Six-time Emmy Award-winning actor Bryan Cranston is considered one of the greatest actors of all time. Since ‘Breaking Bad’, he has been nominated for an Academy Award and a BAFTA Award for his role in the 2015 film “Trumbo” and won a Tony Award and a Drama Desk Award for his performance in “All The Way”. And Cranston was just nominated for another Tony Award for his performance as newscaster Howard Beale in the stage adaptation Network.
That said, Cranston has not always been so loved by critics and audiences. In an interview with Variety, Cranston speaks about some of his early career struggles and remembers how he learned to cope with rejection as an actor about ten years after a bad audition.
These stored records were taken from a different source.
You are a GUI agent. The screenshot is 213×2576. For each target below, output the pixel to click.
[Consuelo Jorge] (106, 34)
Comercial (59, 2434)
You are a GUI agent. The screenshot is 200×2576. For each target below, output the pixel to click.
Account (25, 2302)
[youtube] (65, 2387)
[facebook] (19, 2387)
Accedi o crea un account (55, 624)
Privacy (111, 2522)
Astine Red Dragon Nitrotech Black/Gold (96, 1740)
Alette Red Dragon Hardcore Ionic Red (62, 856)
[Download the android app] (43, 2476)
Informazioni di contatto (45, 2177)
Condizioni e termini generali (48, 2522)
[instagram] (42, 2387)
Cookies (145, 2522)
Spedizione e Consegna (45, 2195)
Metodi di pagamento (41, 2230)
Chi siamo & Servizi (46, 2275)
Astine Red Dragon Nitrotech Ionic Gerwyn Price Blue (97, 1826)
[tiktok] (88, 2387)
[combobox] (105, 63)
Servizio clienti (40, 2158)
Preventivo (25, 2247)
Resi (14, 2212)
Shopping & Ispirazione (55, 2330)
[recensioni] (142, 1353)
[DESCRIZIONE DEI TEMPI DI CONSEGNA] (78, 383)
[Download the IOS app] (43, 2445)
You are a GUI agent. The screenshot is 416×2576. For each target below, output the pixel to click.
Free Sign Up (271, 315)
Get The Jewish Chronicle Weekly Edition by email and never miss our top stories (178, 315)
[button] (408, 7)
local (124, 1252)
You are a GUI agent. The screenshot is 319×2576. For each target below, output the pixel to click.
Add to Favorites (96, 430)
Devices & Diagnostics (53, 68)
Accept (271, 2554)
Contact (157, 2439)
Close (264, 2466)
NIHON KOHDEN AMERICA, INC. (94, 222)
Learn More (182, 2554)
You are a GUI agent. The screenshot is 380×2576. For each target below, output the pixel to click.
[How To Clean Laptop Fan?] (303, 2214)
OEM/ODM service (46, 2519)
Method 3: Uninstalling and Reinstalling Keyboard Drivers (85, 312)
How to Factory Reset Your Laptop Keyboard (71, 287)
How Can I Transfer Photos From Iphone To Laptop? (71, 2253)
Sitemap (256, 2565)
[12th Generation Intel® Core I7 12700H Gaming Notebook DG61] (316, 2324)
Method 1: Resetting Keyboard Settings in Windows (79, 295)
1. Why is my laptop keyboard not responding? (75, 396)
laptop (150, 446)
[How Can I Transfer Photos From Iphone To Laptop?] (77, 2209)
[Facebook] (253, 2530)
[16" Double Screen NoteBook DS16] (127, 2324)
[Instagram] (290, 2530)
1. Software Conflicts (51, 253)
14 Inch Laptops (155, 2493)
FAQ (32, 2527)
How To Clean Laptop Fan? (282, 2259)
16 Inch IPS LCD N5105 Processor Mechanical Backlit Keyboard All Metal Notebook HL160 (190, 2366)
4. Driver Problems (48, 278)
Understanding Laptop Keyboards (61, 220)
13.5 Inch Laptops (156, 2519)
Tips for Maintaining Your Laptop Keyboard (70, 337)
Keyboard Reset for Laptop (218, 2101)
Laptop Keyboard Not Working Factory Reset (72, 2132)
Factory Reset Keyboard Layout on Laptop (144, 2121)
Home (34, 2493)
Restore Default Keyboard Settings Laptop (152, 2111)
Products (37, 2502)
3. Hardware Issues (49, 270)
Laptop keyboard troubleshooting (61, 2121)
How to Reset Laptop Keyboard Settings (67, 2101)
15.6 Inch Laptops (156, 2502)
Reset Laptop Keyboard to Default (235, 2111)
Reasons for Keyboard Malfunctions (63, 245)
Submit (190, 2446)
“I had an epiphany 10 years after that. It changed my life as an actor. I used to think that an audition was a job interview, but I realized I was giving up my power because I was going into an office wanting something from them. Whenever you want something from anyone, you have relinquished your power. Holding on to power in an audition is essential for an actor. You have to be able to do exactly what you want because that’s what’s required of you to impress someone with your uniqueness and what you could bring to a character. I was going in there to present an idea, an option for them. An audition became another opportunity for me to act.”